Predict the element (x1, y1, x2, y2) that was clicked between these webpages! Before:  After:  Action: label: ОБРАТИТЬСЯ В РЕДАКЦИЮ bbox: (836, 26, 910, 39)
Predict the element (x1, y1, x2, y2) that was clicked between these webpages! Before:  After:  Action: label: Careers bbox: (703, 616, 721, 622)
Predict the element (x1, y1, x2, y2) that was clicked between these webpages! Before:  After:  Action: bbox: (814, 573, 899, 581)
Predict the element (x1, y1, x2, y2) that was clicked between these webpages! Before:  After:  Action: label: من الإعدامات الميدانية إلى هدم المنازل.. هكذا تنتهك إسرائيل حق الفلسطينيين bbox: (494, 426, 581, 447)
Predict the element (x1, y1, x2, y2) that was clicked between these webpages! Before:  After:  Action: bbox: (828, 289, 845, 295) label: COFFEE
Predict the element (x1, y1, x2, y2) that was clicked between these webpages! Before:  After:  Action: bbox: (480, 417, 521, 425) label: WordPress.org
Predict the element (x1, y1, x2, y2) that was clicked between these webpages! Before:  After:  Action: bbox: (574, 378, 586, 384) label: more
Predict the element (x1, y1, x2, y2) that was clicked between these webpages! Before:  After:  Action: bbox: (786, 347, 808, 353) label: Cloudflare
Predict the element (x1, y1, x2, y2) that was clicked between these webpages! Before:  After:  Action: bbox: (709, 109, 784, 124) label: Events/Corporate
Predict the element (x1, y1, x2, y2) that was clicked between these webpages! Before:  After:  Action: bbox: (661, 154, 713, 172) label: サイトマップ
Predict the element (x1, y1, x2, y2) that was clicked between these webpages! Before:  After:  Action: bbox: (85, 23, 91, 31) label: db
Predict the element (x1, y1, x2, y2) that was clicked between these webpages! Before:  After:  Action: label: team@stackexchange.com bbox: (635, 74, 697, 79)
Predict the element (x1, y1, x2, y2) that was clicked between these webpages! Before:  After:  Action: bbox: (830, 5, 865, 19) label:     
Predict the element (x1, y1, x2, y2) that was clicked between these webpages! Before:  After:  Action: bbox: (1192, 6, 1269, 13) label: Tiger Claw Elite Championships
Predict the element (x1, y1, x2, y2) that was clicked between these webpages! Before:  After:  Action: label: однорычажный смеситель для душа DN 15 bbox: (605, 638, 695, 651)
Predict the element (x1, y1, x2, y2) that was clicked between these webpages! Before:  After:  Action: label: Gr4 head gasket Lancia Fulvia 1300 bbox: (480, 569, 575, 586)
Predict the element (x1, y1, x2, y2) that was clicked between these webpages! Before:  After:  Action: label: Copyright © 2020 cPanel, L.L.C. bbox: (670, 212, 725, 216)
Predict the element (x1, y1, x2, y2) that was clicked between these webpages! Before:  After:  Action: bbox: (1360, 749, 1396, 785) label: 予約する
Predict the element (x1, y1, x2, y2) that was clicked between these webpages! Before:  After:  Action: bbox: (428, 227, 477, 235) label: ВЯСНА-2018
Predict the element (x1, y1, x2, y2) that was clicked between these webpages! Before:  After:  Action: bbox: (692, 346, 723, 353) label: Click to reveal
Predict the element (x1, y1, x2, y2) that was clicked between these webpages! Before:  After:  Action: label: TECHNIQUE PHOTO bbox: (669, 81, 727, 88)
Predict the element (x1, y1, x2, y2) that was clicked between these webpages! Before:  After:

EXERCISE AIM
Reproduce all of the material above, swapping every "clicked" for "selected" and leaving everything else as it is.

EXERCISE RESULT
Predict the element (x1, y1, x2, y2) that was selected between these webpages! Before:  After:  Action: label: ОБРАТИТЬСЯ В РЕДАКЦИЮ bbox: (836, 26, 910, 39)
Predict the element (x1, y1, x2, y2) that was selected between these webpages! Before:  After:  Action: label: Careers bbox: (703, 616, 721, 622)
Predict the element (x1, y1, x2, y2) that was selected between these webpages! Before:  After:  Action: bbox: (814, 573, 899, 581)
Predict the element (x1, y1, x2, y2) that was selected between these webpages! Before:  After:  Action: label: من الإعدامات الميدانية إلى هدم المنازل.. هكذا تنتهك إسرائيل حق الفلسطينيين bbox: (494, 426, 581, 447)
Predict the element (x1, y1, x2, y2) that was selected between these webpages! Before:  After:  Action: bbox: (828, 289, 845, 295) label: COFFEE
Predict the element (x1, y1, x2, y2) that was selected between these webpages! Before:  After:  Action: bbox: (480, 417, 521, 425) label: WordPress.org
Predict the element (x1, y1, x2, y2) that was selected between these webpages! Before:  After:  Action: bbox: (574, 378, 586, 384) label: more
Predict the element (x1, y1, x2, y2) that was selected between these webpages! Before:  After:  Action: bbox: (786, 347, 808, 353) label: Cloudflare
Predict the element (x1, y1, x2, y2) that was selected between these webpages! Before:  After:  Action: bbox: (709, 109, 784, 124) label: Events/Corporate
Predict the element (x1, y1, x2, y2) that was selected between these webpages! Before:  After:  Action: bbox: (661, 154, 713, 172) label: サイトマップ
Predict the element (x1, y1, x2, y2) that was selected between these webpages! Before:  After:  Action: bbox: (85, 23, 91, 31) label: db
Predict the element (x1, y1, x2, y2) that was selected between these webpages! Before:  After:  Action: label: team@stackexchange.com bbox: (635, 74, 697, 79)
Predict the element (x1, y1, x2, y2) that was selected between these webpages! Before:  After:  Action: bbox: (830, 5, 865, 19) label:     
Predict the element (x1, y1, x2, y2) that was selected between these webpages! Before:  After:  Action: bbox: (1192, 6, 1269, 13) label: Tiger Claw Elite Championships
Predict the element (x1, y1, x2, y2) that was selected between these webpages! Before:  After:  Action: label: однорычажный смеситель для душа DN 15 bbox: (605, 638, 695, 651)
Predict the element (x1, y1, x2, y2) that was selected between these webpages! Before:  After:  Action: label: Gr4 head gasket Lancia Fulvia 1300 bbox: (480, 569, 575, 586)
Predict the element (x1, y1, x2, y2) that was selected between these webpages! Before:  After:  Action: label: Copyright © 2020 cPanel, L.L.C. bbox: (670, 212, 725, 216)
Predict the element (x1, y1, x2, y2) that was selected between these webpages! Before:  After:  Action: bbox: (1360, 749, 1396, 785) label: 予約する
Predict the element (x1, y1, x2, y2) that was selected between these webpages! Before:  After:  Action: bbox: (428, 227, 477, 235) label: ВЯСНА-2018
Predict the element (x1, y1, x2, y2) that was selected between these webpages! Before:  After:  Action: bbox: (692, 346, 723, 353) label: Click to reveal
Predict the element (x1, y1, x2, y2) that was selected between these webpages! Before:  After:  Action: label: TECHNIQUE PHOTO bbox: (669, 81, 727, 88)
Predict the element (x1, y1, x2, y2) that was selected between these webpages! Before:  After:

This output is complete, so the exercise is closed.